Segment Start: Task material
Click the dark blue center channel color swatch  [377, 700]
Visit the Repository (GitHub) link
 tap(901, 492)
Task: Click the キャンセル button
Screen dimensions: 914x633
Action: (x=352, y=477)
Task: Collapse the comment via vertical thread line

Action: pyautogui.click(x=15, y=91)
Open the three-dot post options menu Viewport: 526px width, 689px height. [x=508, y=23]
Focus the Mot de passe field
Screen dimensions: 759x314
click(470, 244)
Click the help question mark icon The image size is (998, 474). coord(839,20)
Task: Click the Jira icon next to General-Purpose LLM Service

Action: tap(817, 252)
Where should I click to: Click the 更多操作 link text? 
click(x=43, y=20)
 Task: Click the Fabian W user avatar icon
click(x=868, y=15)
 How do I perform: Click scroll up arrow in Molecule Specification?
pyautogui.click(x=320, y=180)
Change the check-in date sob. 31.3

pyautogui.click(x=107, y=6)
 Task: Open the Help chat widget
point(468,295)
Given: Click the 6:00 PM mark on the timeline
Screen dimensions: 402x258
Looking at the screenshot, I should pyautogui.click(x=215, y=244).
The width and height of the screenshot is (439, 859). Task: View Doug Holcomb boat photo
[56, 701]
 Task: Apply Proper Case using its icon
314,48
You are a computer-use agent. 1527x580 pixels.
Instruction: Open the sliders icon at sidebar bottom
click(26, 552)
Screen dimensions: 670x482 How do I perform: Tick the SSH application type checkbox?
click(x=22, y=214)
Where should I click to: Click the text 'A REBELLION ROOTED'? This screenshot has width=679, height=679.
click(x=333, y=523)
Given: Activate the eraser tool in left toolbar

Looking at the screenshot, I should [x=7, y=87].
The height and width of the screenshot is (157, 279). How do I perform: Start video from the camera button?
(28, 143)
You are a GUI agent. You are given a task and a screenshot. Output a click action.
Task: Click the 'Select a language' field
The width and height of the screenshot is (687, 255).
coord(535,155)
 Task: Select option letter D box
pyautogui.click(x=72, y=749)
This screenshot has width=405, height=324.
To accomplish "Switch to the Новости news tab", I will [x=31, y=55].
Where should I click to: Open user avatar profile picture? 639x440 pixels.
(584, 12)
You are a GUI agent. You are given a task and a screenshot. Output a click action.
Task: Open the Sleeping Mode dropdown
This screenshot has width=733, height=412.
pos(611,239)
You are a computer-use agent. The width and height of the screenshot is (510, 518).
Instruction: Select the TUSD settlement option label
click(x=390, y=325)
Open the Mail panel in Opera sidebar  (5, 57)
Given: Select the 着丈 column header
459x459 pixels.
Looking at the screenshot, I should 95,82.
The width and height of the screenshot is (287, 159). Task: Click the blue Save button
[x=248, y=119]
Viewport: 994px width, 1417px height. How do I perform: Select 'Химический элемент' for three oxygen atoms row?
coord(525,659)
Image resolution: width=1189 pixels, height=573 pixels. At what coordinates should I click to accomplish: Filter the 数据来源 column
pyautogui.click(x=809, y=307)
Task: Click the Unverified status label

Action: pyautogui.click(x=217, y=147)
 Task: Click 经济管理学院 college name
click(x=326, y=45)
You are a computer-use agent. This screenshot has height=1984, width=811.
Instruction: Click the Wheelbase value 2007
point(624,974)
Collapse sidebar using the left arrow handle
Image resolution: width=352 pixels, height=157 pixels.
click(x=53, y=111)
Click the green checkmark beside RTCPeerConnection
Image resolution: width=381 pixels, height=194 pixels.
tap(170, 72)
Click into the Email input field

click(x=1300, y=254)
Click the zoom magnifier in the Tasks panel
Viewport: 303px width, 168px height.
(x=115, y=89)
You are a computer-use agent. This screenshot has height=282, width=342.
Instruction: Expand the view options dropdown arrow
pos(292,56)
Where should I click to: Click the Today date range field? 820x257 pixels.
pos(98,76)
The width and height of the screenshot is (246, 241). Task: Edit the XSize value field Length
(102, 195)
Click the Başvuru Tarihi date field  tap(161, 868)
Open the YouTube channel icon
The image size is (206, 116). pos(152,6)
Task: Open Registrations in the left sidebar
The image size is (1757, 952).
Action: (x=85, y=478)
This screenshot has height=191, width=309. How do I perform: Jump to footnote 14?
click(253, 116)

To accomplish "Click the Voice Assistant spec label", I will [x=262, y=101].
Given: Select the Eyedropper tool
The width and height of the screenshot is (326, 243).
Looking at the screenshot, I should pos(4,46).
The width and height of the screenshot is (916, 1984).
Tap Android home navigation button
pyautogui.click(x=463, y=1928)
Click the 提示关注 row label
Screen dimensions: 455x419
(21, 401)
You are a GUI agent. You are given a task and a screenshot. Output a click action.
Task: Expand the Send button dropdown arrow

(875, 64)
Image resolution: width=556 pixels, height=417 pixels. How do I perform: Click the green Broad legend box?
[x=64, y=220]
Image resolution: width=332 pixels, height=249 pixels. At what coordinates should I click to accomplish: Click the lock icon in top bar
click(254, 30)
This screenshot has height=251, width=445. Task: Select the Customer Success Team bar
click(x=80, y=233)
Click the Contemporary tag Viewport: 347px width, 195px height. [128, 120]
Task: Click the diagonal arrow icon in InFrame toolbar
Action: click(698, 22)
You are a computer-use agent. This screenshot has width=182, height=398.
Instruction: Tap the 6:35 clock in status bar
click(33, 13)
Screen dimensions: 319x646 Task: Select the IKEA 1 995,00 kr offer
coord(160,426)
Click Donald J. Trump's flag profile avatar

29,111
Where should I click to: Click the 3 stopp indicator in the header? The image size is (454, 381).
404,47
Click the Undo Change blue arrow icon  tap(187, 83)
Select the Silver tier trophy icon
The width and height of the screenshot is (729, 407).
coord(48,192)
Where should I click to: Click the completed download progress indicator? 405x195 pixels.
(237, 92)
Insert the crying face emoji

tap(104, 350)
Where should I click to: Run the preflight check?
Segment End: Task material
> **Task goal**:
With the first line being the one containing "The height and" and the last line the one containing "You are a computer-use agent. The", transcribe exactly the lines above that fall in that range.

> **Task result**:
The height and width of the screenshot is (157, 279). How do I perform: Start video from the camera button?
(28, 143)
You are a GUI agent. You are given a task and a screenshot. Output a click action.
Task: Click the 'Select a language' field
The width and height of the screenshot is (687, 255).
coord(535,155)
 Task: Select option letter D box
pyautogui.click(x=72, y=749)
This screenshot has width=405, height=324.
To accomplish "Switch to the Новости news tab", I will [x=31, y=55].
Where should I click to: Open user avatar profile picture? 639x440 pixels.
(584, 12)
You are a GUI agent. You are given a task and a screenshot. Output a click action.
Task: Open the Sleeping Mode dropdown
This screenshot has width=733, height=412.
pos(611,239)
You are a computer-use agent. The width and height of the screenshot is (510, 518).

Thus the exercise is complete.